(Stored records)
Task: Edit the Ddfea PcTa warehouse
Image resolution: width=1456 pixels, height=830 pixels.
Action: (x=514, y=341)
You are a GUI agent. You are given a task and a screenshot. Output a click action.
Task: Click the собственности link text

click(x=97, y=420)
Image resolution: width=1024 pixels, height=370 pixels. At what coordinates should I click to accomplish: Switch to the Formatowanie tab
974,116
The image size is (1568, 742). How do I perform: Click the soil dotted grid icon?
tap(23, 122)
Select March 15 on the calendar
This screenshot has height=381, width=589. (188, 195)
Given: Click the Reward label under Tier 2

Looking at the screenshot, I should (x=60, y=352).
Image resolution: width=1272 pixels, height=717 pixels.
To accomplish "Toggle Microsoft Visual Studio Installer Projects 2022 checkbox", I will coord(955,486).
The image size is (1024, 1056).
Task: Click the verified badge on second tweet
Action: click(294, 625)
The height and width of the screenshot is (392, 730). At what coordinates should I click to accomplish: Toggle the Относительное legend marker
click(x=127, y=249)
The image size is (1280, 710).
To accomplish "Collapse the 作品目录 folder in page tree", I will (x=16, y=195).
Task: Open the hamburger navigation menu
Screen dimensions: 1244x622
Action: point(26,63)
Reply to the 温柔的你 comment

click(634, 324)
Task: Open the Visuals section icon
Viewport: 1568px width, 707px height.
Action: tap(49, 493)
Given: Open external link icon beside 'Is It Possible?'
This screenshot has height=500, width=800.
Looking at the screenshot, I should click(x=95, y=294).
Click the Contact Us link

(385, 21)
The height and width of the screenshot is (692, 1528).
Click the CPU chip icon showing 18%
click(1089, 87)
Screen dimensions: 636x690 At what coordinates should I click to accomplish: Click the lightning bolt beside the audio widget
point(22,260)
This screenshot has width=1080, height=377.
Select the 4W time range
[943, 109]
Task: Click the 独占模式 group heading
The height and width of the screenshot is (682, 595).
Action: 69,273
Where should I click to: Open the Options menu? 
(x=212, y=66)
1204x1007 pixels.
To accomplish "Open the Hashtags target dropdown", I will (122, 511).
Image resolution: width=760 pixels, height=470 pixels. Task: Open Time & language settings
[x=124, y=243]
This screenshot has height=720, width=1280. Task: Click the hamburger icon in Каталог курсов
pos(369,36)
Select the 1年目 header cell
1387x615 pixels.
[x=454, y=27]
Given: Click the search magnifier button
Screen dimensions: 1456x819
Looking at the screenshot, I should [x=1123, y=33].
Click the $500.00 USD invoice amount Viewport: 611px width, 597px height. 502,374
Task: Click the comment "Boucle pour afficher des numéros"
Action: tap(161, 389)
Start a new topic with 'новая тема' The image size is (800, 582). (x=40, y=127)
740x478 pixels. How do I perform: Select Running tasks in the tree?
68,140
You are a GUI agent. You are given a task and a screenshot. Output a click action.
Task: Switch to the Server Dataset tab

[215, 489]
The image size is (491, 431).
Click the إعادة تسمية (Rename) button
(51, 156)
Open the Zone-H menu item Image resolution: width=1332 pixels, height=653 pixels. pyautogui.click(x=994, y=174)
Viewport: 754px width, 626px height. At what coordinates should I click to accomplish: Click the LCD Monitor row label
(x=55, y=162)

### Instructions to follow
Scan the records above for the lines holding "Task: Open the hamburger navigation menu" and "Task: Click the 独占模式 group heading". Transcribe those two and every line between them word for word, and no others.

### Solution
Task: Open the hamburger navigation menu
Screen dimensions: 1244x622
Action: point(26,63)
Reply to the 温柔的你 comment

click(634, 324)
Task: Open the Visuals section icon
Viewport: 1568px width, 707px height.
Action: tap(49, 493)
Given: Open external link icon beside 'Is It Possible?'
This screenshot has height=500, width=800.
Looking at the screenshot, I should click(x=95, y=294).
Click the Contact Us link

(385, 21)
The height and width of the screenshot is (692, 1528).
Click the CPU chip icon showing 18%
click(1089, 87)
Screen dimensions: 636x690 At what coordinates should I click to accomplish: Click the lightning bolt beside the audio widget
point(22,260)
This screenshot has width=1080, height=377.
Select the 4W time range
[943, 109]
Task: Click the 独占模式 group heading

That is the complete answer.